Однако ж столичная жизнь текла всё столь же беззаботно: в театре нет свободных мест, гремят мазурки на балах, умничают в салонах.

Взволновало известие из Парижа: 24 февраля 1812 года императорские актеры Франции представили «Цинну», трагедию Корнеля. В заглавной роли явилась Жорж.

По Жорж вздыхали, но вскоре стало не до знаменитостей.

19 марта в единочасье был сослан в Нижний Новгород государственный секретарь Михаил Михайлович Сперанский. С изумлением говорили: накануне царь работал с ним за полночь.

В Вологду отправился ближайший сотрудник Сперанского Михаил Леонтьевич Магницкий. А полковника, флигель-адъютанта Алексея Васильевича Воейкова, правителя канцелярии военного министра, ближайшего помощника Барклая де Толли, арестовали за переписку с Францией. Однако ж в шпионаже не обвинили, и вскоре полковник отправился в 27-ю дивизию Неверовского, командовать бригадой егерей.

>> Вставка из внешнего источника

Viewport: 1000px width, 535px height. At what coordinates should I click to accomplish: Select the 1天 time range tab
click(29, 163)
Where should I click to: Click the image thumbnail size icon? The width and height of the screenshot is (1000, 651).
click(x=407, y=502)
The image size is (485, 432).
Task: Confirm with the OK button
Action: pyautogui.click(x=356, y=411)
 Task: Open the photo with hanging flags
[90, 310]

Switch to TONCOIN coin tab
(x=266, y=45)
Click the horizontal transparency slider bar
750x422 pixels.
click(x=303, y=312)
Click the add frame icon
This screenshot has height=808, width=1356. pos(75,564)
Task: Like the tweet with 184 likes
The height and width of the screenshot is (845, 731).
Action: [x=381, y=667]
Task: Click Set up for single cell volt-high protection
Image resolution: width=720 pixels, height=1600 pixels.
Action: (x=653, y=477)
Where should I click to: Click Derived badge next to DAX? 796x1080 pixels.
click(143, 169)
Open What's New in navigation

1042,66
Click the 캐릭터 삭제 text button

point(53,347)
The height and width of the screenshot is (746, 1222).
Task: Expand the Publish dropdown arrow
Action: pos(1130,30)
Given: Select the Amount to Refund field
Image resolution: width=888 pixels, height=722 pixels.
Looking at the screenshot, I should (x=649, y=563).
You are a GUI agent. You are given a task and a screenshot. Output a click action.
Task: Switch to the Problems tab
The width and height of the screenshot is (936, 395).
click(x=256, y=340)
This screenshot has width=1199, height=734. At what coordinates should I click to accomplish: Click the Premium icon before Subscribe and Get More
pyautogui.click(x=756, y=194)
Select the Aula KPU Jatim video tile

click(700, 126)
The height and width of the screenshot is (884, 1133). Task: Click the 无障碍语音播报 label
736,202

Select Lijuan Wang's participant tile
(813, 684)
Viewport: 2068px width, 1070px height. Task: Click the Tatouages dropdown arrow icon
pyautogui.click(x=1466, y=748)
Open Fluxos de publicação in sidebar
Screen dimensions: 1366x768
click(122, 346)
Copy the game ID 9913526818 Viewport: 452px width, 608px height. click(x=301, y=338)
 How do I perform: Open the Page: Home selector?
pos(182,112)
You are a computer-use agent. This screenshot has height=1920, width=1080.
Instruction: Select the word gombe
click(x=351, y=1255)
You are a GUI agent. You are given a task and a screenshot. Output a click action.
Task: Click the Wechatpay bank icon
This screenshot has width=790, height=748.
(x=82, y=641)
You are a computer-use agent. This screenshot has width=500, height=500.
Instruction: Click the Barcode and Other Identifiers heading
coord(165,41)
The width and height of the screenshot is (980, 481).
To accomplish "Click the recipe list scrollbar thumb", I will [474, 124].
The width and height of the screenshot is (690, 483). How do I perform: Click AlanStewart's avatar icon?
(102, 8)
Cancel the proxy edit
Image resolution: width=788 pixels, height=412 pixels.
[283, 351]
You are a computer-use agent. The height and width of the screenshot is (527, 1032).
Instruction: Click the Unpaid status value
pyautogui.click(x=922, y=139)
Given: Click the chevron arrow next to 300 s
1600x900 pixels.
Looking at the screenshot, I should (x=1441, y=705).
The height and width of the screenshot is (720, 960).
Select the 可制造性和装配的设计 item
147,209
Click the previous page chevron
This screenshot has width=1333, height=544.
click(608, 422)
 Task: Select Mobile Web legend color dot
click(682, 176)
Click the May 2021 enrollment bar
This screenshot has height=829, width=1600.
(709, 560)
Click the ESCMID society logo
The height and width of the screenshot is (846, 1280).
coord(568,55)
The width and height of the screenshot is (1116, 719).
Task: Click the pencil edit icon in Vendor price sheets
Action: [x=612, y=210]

Пошли назначения и среди колонновожатых. В Главную квартиру в Вильно отправились братья Муравьевы, Дурново, Зинковский, Голицын-2-й.

Прошло несколько томительных дней, и определилась судьба братьев Перовских. Ехали квартирмейстерами в казачьи полки, во 2-ю Западную армию. Главная квартира князя Багратиона то ли в Луцке, то ли в Житомире.

Гора войны всё дыбилась, дыбилась, но покуда стояла недвижно.